【2024新春宿泊4団体トップインタビュー】日本旅館協会会長 桑野和泉氏


日本旅館協会会長 桑野和泉氏

守るもの、変えるもの見極め業界の未来切り開く

 ――2024年の宿泊業界を振り返ると。

 まず思い浮かぶのは度重なる災害。元日に起きた能登半島地震、山形での大雨、「超ノロノロ台風」と言われた台風10号、そして宮崎県日向灘での地震と、その後発表された南海トラフ地震臨時情報「巨大地震注意」。中でも「巨大地震注意」の発表は、メディアでも大きく取り上げられ、せっかくのお盆シーズンにも関わらず一気に自粛ムードに。国内だけでなく外国人のお客さまからのキャンセルも相次ぎ、私たちは多大な影響を受けた。

 一方で、インバウンドはコロナ前と比べても順調に伸びている。大変喜ばしいことであるのと同時に、オーバーツーリズムという大きな問題も再燃している。その半面、地方では、まだインバウンドが戻っていない状況にある。加えて、航空燃料の調達不足により、せっかくのインバウンド客の取りこぼしも発生したといったこともあった。

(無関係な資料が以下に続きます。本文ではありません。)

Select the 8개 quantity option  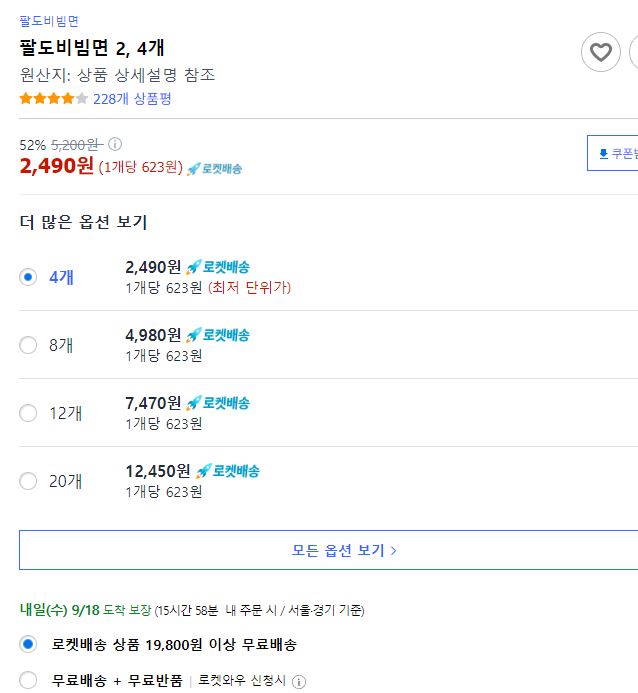28,345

 業界の地位を向上させながら、地域の魅力をもっと伝えていかなければならないということを痛感した1年だった。

 ――協会の事業は。

 金融問題に関しては、9月に私の地元、由布院で「宿泊業界における観光と金融に関する全国懇談会」を開催。観光庁長官、中小企業庁長官、金融庁監督局長、九州の多くの金融機関の皆さま、そして私たち宿泊業界の皆さまにご参加いただき、地域観光の現状、今後の業界発展のために必要な金融支援について議論をした。

 基調講演には菅義偉元首相からのビデオメッセージをいただき、「30年までにインバウンド6千万人、消費額15兆円の達成に向けて官民一体となったさらなる取り組みが必要である」と力説いただいた。漫画家、文筆家、画家として活躍されておられるヤマザキマリさんにも基調講演、パネルディスカッションに登壇いただき、温泉文化の素晴らしさについて講演いただいた。

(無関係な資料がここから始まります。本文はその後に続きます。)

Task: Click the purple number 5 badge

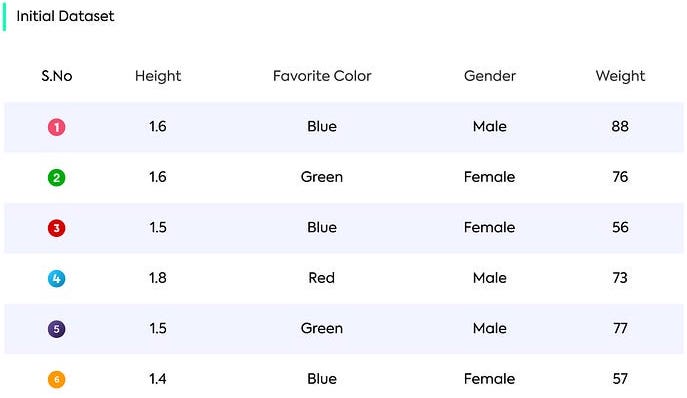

 前年に引き続き2度目の開催となった懇談会だが、関係者が膝を突き合わせて話をするということに非常に大きな意味があったと感じている。

 基調講演の中で金融庁の伊藤豊監督局長が仰っていた、「一歩先を見ましょう」という言葉が印象に残っている。今現在の資金繰りにばかり目がいってしまいがちだが、厳しい未来もしっかりと見据えて、前を向いて歩いていかなければと強く感じた。

 人手不足対策については、労務委員会が外国人材の受け入れに力を入れて対応している。24年の初めには、観光庁主催のもとで宿泊4団体が共催となり、「外国人材雇用に向けた宿泊施設と人材事業者のマッチング会」を北海道と福岡で開催した。北海道会場には宿泊事業者25社、人材事業者25社、福岡会場には宿泊事業者39社、人材事業者24社に参加をいただくことができた。

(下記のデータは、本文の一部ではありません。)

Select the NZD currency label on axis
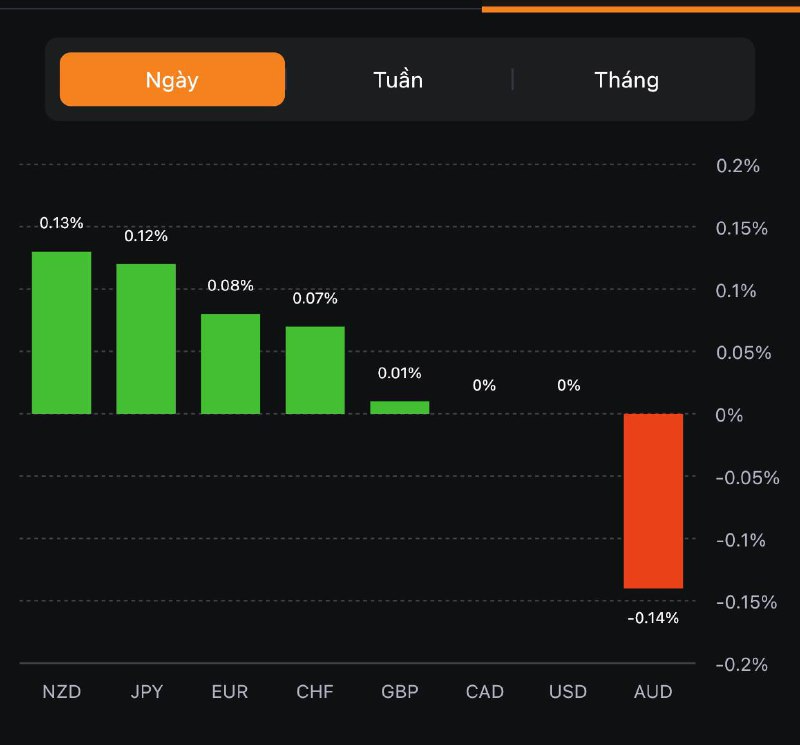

 旧未来ビジョン委員会では、2月に東京ビッグサイトで開催された「国際ホテル・レストラン・ショー」で、「リョカンのミライを考える」というテーマのもとでセミナーを開催した。過剰な顧客満足の追求をやめ、施設ができること、できないことを明確にした上で、従業員の尊厳を守り、利用客にも理解してもらう必要があると訴えた。

 ――25年の宿泊業界について。

 大阪・関西万博が開催され、今よりも多くのインバウンドが日本にやって来ることは間違いない。考えただけでわくわくするが、見過ごせないのがオーバーツーリズムの問題。海外の方に人気の観光地ではさまざまなトラブルが起きている。こちらも旧未来ビジョン委員会のセミナーの中の提言にもあったが、それぞれの地域の歴史をもっと深く、正しく伝える必要があると感じている。

 私たち宿泊事業者は「訪れる全ての人に地域の素晴らしさを伝える」という責務を担っているのだと思う。

 ――協会が重点的に取り組むべき事項は。

 まず、能登半島地震の復旧・復興は忘れてはならない課題。豪雨災害も重なったことにより、地元では大変なご苦労を強いられている。引き続き政府など関係先には息の長い支援を訴えてまいりたい。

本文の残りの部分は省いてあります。